| EXCERPTED DATA |
* * *

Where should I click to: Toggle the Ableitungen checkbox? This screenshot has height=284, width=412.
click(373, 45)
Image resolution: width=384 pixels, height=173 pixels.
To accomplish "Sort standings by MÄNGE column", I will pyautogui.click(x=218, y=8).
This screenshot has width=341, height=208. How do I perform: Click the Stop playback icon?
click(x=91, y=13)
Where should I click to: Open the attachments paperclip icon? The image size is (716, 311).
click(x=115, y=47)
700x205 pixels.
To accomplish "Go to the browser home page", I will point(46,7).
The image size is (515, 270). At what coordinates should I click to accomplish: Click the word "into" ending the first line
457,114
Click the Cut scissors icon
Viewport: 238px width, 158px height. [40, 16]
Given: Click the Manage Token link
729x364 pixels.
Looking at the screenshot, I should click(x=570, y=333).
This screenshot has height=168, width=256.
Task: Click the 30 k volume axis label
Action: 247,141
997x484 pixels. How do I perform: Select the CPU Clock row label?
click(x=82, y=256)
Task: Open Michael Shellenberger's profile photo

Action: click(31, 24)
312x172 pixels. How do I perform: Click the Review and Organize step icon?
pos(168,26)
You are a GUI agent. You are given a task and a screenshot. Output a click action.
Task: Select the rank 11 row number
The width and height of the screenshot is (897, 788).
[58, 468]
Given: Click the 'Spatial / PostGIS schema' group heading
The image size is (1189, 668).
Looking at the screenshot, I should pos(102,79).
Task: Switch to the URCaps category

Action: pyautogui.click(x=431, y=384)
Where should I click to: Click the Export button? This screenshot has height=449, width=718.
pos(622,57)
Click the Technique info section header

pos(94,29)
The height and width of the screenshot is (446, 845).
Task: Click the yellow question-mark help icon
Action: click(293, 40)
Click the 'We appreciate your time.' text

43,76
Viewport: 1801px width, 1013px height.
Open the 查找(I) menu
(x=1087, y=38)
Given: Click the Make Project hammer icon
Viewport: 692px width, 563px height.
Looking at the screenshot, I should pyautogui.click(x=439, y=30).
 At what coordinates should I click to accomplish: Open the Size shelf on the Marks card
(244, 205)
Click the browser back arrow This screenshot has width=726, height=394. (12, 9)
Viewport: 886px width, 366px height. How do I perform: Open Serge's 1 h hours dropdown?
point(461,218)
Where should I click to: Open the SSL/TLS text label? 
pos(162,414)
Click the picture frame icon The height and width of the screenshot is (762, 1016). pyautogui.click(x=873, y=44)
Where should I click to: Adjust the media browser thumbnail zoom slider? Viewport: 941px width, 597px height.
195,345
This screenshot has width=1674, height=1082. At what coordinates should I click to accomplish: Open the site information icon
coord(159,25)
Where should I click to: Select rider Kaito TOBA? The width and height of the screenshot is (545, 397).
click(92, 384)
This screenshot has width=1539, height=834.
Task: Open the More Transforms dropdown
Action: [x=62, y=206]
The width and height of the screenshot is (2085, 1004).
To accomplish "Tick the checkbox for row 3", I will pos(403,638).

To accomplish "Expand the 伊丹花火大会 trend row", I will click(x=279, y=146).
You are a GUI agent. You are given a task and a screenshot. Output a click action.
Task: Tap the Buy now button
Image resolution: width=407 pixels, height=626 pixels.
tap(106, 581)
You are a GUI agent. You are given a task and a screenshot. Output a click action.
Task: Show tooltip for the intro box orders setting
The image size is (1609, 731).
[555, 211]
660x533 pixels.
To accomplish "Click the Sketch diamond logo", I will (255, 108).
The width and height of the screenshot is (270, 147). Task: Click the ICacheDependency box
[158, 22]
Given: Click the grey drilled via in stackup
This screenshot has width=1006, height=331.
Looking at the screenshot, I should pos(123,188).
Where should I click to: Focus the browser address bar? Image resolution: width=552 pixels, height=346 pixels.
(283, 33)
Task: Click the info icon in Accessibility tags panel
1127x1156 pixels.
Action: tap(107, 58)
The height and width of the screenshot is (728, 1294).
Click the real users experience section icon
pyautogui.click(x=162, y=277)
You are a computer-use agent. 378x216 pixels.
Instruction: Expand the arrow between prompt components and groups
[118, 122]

* * *

| REQUIRED WORK |
Give the lines starting at the one containing "This screenshot has width=341, height=208." and ending at the one containing "Action: click(31, 24)" as a Markdown table with the columns Row and Content, skipping blank lines.

| THE SOLUTION |
| Row | Content |
|---|---|
| 1 | This screenshot has width=341, height=208. How do I perform: Click the Stop playback icon? |
| 2 | click(x=91, y=13) |
| 3 | Where should I click to: Open the attachments paperclip icon? The image size is (716, 311). |
| 4 | click(x=115, y=47) |
| 5 | 700x205 pixels. |
| 6 | To accomplish "Go to the browser home page", I will point(46,7). |
| 7 | The image size is (515, 270). At what coordinates should I click to accomplish: Click the word "into" ending the first line |
| 8 | 457,114 |
| 9 | Click the Cut scissors icon |
| 10 | Viewport: 238px width, 158px height. [40, 16] |
| 11 | Given: Click the Manage Token link |
| 12 | 729x364 pixels. |
| 13 | Looking at the screenshot, I should click(x=570, y=333). |
| 14 | This screenshot has height=168, width=256. |
| 15 | Task: Click the 30 k volume axis label |
| 16 | Action: 247,141 |
| 17 | 997x484 pixels. How do I perform: Select the CPU Clock row label? |
| 18 | click(x=82, y=256) |
| 19 | Task: Open Michael Shellenberger's profile photo |
| 20 | Action: click(31, 24) |